Tarea A
Según el texto sobre el final de las conversaciones, ¿cuántas conversaciones estudiaron los psicólogos norteamericanos?
Tarea B
Enumera todas las comidas que se mencionan en el texto sobre el final de las conversaciones.

━━ Texto proporcionado

La conversación es una actividad social y, por lo tanto, objeto de estudio en diferentes disciplinas. En general, se estudia el motivo o la calidad de la conversación, pero raramente se estudia en qué momento se acaba una conversación iniciada. A veces, las conversaciones acaban por factores externos, por ejemplo, cuando un ascensor llega al piso de uno de los ocupantes o un tren llega a la estación. Sin embargo, cuando no hay factores externos, ¿creéis que acabamos las conversaciones cuando las damos por zanjadas? Si la conversación tiene un objetivo claro, tendríamos que acabarla cuando este objetivo se consigue, pero... ¿es realmente así?, ¿qué condicionantes determinan este final? Esta pregunta se la han formulado un grupo de psicólogos norteamericanos y lo han intentado responder con el estudio de casi mil conversaciones duales (entre dos personas). Los resultados del estudio son muy sorprendentes.

En primer lugar, podríamos pensar que la conversación se acaba cuando las personas implicadas lo deciden, sin embargo, ¿lo deciden las dos o cuál de las dos lo decide? Si la conversación tiene un propósito, parecería lógico que la conversación se acabe cuando al menos una de las dos personas considere que ya ha cumplido este fin. Sin embargo, las conversaciones no siempre tienen el mismo objetivo para los dos "conversantes" y, de hecho, los investigadores llegan a la conclusión de que, con respecto a la duración de las conversaciones, no hay coordinación. Para entender un poco la magnitud de la tragedia, imaginad que sois dos amigas que quedáis para pedir comida, a una le gusta la comida mexicana y a la otra le gusta el sushi. Lo normal es que lo hablen entre ellas e intenten ponerse de acuerdo. Es un problema de coordinación. Para ponerse de acuerdo, tienen que comunicar sus deseos y, entonces, ir hablándolo o pactando (por ejemplo, una semana se hace lo que quiere una y la otra semana, lo que quiere la segunda), pero todos sabemos que no todo el mundo comunica realmente lo que quiere. Imaginaos que ninguna de las dos se atreva a decir realmente lo que le gusta, por miedo a escoger mal o por no querer imponer sus deseos. Aunque no sea muy habitual, todos conocemos personas que parecen indecisas, no tanto porque realmente lo sean, sino porque no manifiestan claramente lo que quieren. Es imposible coordinarse si no hay comunicación en las dos direcciones. Esta situación suele acabar mal, o una de las dos se impone siempre, o pueden acabar comiendo hamburguesa y patatas fritas, ¡cuando ninguna de las dos quería esta comida!

━━━━
━━ Información mostrada

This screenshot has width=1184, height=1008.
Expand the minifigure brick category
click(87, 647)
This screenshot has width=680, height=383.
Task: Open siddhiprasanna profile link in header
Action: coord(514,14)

━━━━

Respuesta A
Casi mil conversaciones duales, es decir, entre dos personas.

Respuesta B
Comida mexicana, sushi, hamburguesa y patatas fritas.